We Are Meant to Rise by Unknown

We Are Meant to Rise by Unknown

Author:Unknown
Language: eng
Format: epub
Tags: LCO002000 LITERARY COLLECTIONS / American / General, SOC008000 SOCIAL SCIENCE / Ethnic Studies / General, SOC053000 SOCIAL SCIENCE / Regional Studies
Publisher: University of Minnesota Press
Published: 2021-11-23T00:00:00+00:00


Healers Are Protectors / Protectors Are Healers

Marcie Rendon

I am an Anishinabe woman. I joke and say, “This is not our first pandemic, and it certainly isn’t our first war.” From smallpox to the Spanish flu to tuberculous and government medical experiments, the sterilization of Native women, and now the Covid-19 pandemic—Native people have survived it all. European folks arrived on the eastern shores with weapons we had never seen, and from day one we were target practice.

United States school curricula teach about the Cherokee’s Longest Walk, but no mention is made of the other long walks Native people have been forced on—the Sandy Lake Tragedy in Minnesota or the Navajo’s longest walk. After warfare broke out between white settlers and the Dakota in southern Minnesota, the Dakota were rounded up by U.S. military and interned at Fort Snelling on the banks of the Mississippi.
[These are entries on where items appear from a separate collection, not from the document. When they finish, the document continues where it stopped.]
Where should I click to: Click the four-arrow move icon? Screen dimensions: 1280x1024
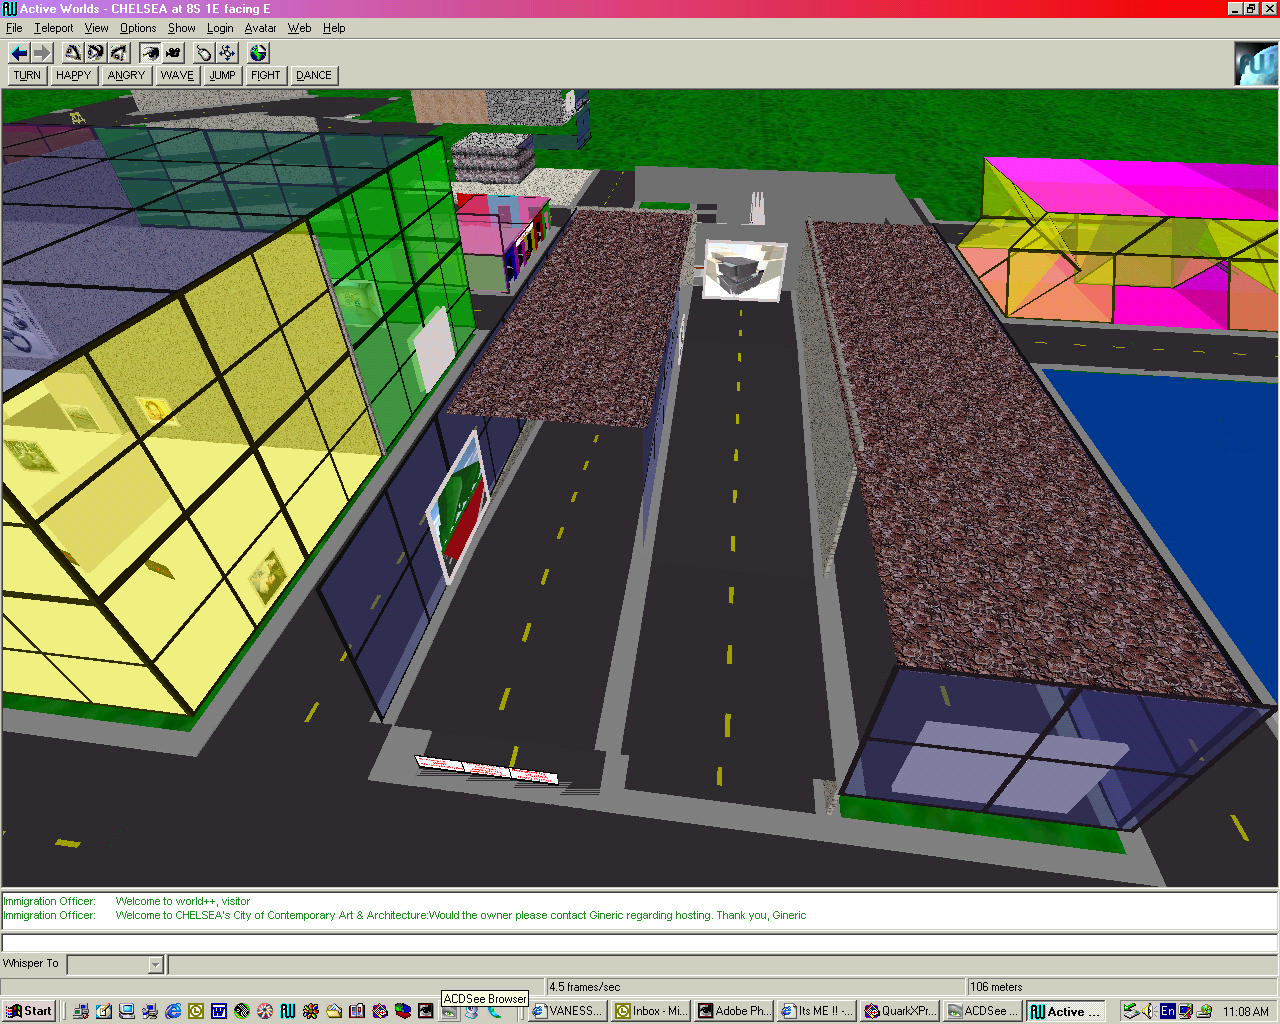pyautogui.click(x=228, y=53)
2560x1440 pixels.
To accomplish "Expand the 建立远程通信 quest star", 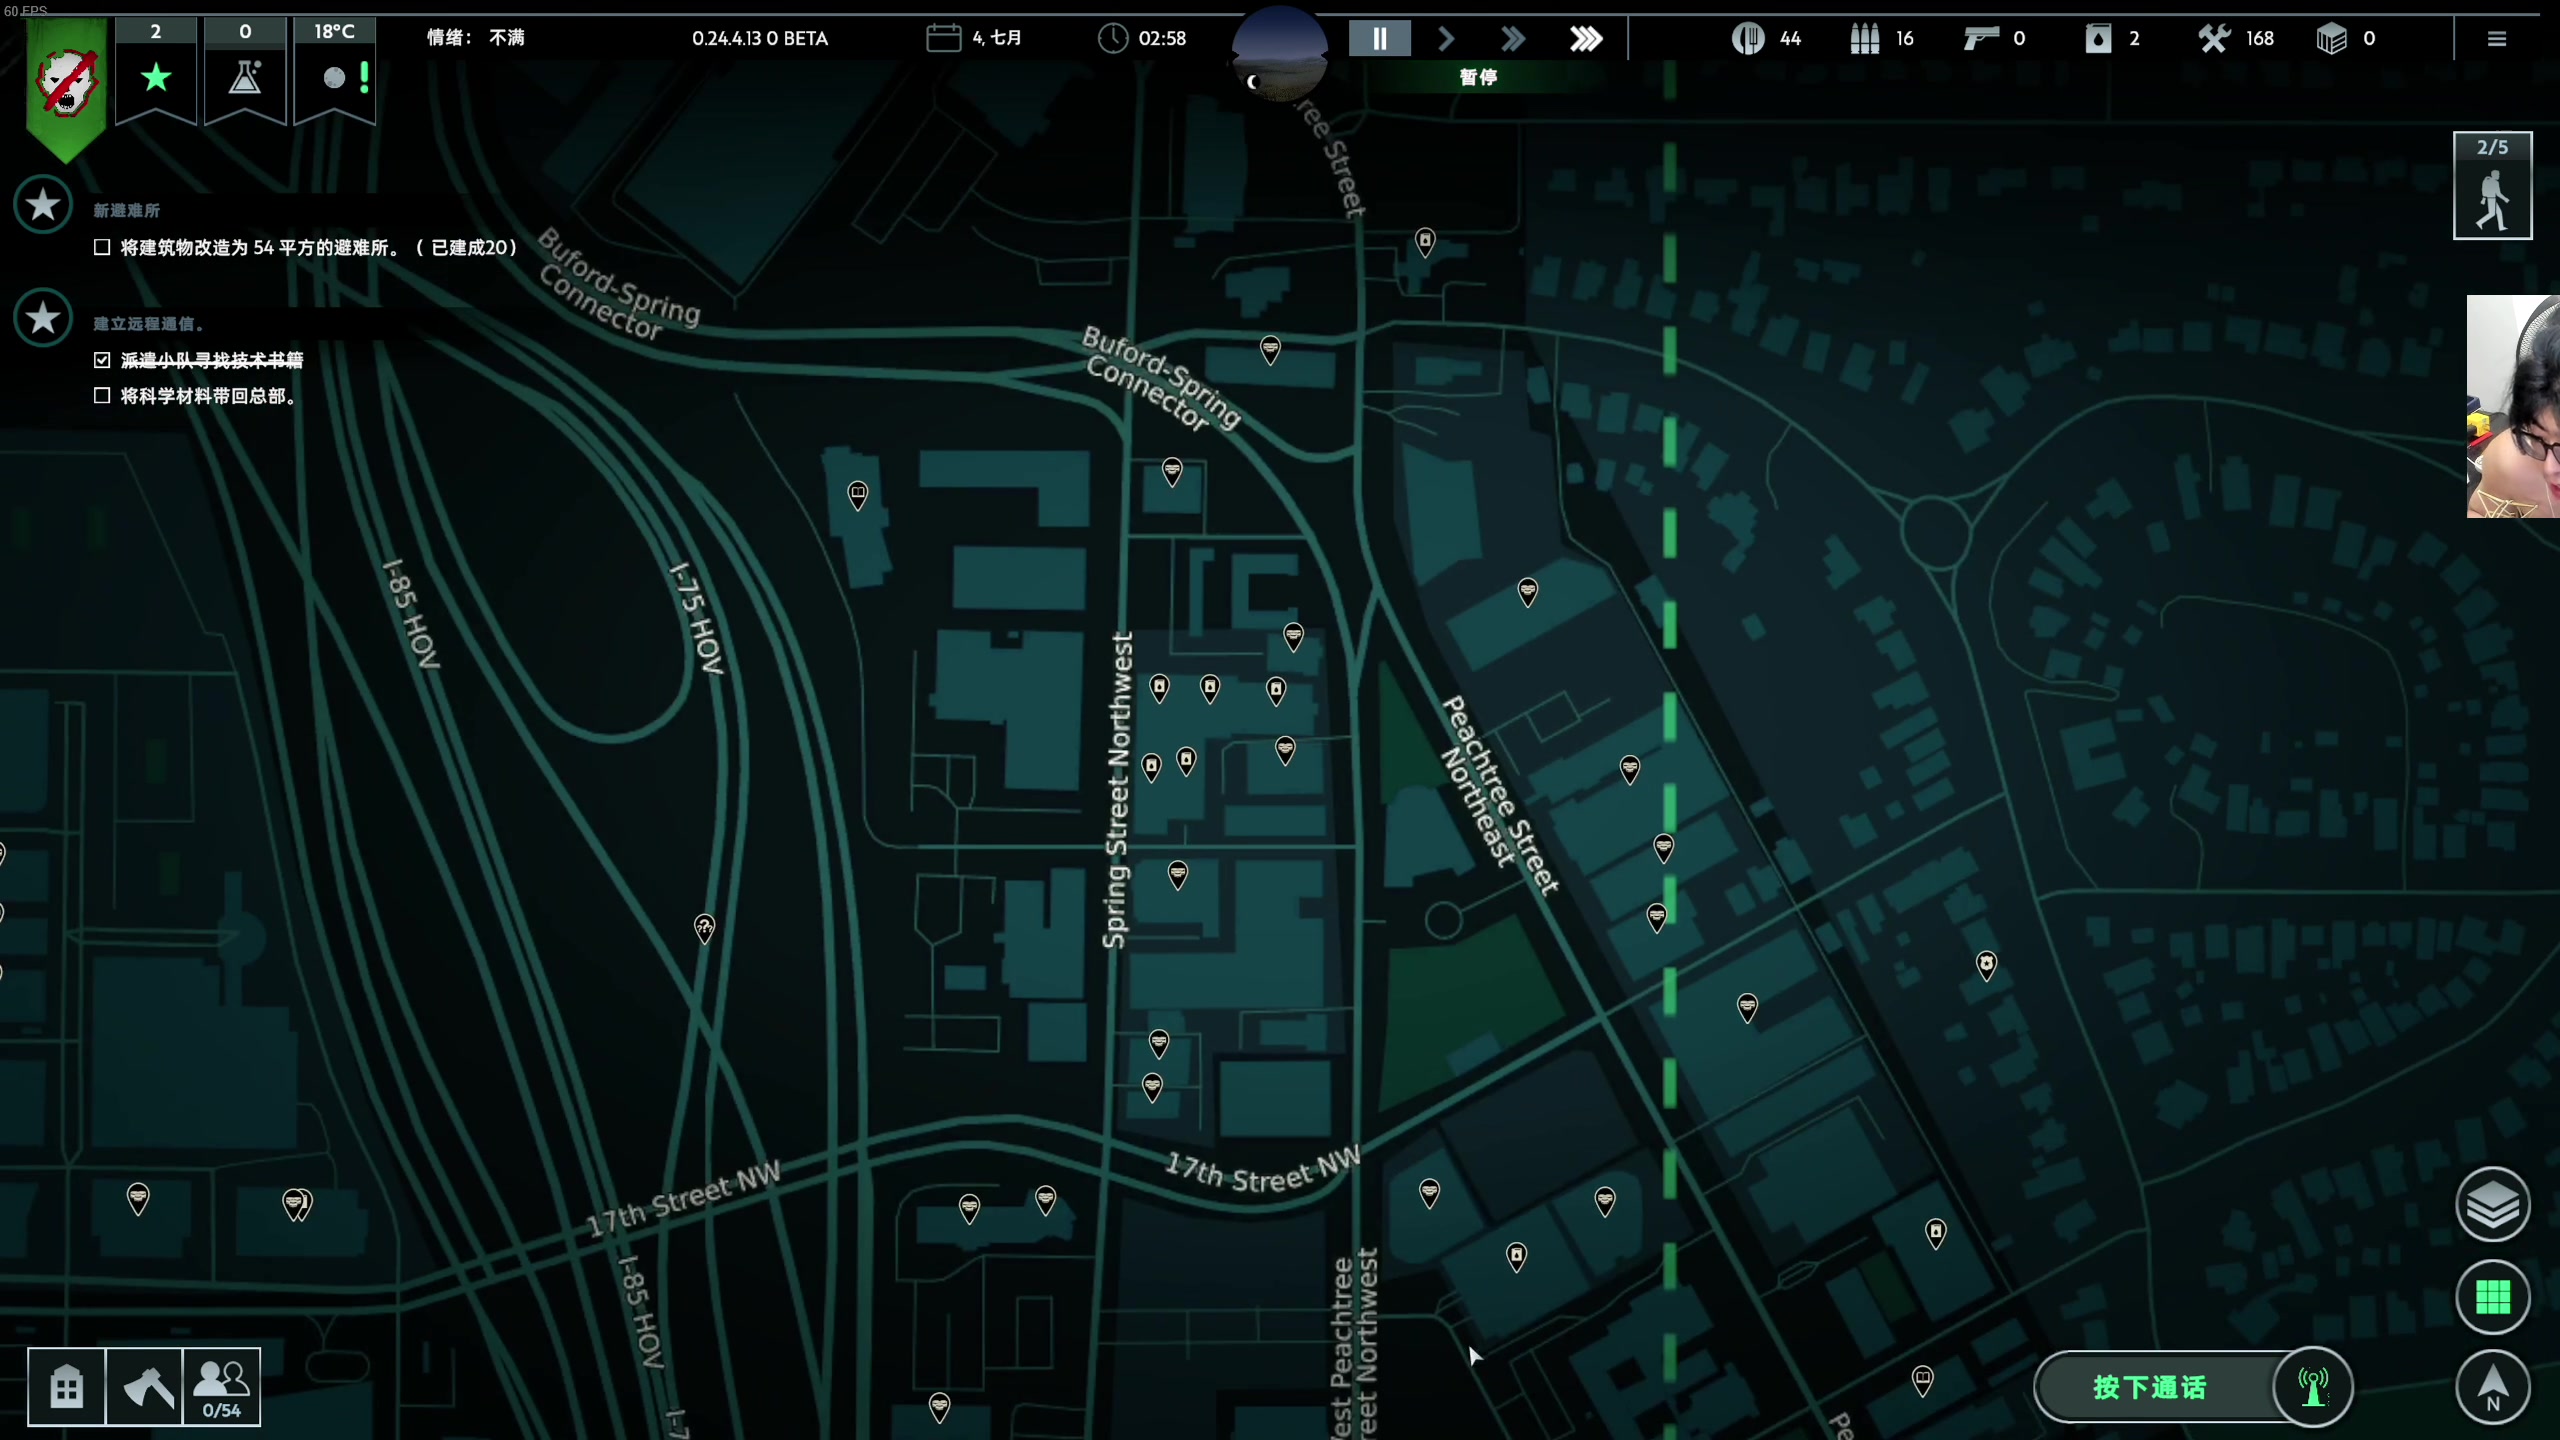I will [x=43, y=318].
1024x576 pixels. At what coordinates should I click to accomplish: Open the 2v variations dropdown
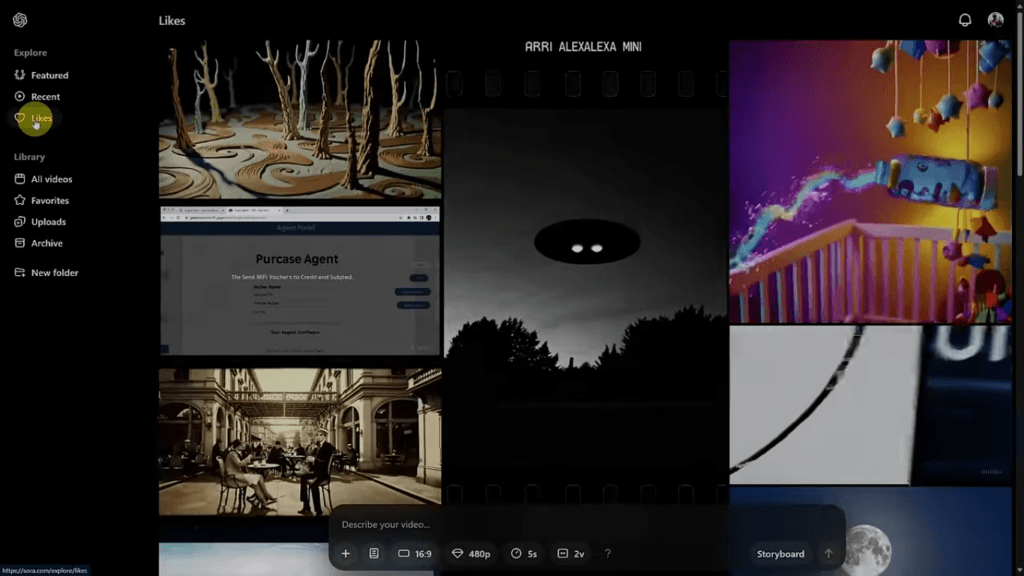[570, 553]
They were living a bleak existence there when just a three short months after he issued the Emancipation Proclamation in 1862, President Abraham Lincoln ordered the hanging of thirty-eight Dakota in Mankato. During that same time Acts of Congress revoked treaties that had been made between the United States and the Santee Sioux. As a result, the Dakota people who had been interned at Fort Snelling were exiled, by state law, from Minnesota. Forced to leave, they were taunted and spit on by white settlers who had been granted free occupation of Dakota lands.

In May 1863, thirteen hundred Dakota were put on steamboats and sent to the Crow Creek Reservation in South Dakota. In the first six months, more than two hundred tribal members died. This occurred a mere 158 years ago. No, certainly not our first pandemic nor our first war. The most recent time the U.S. government deployed arms against Native people was in 2016 at Standing Rock on the lands of the Lakota Nation in what is known as North Dakota.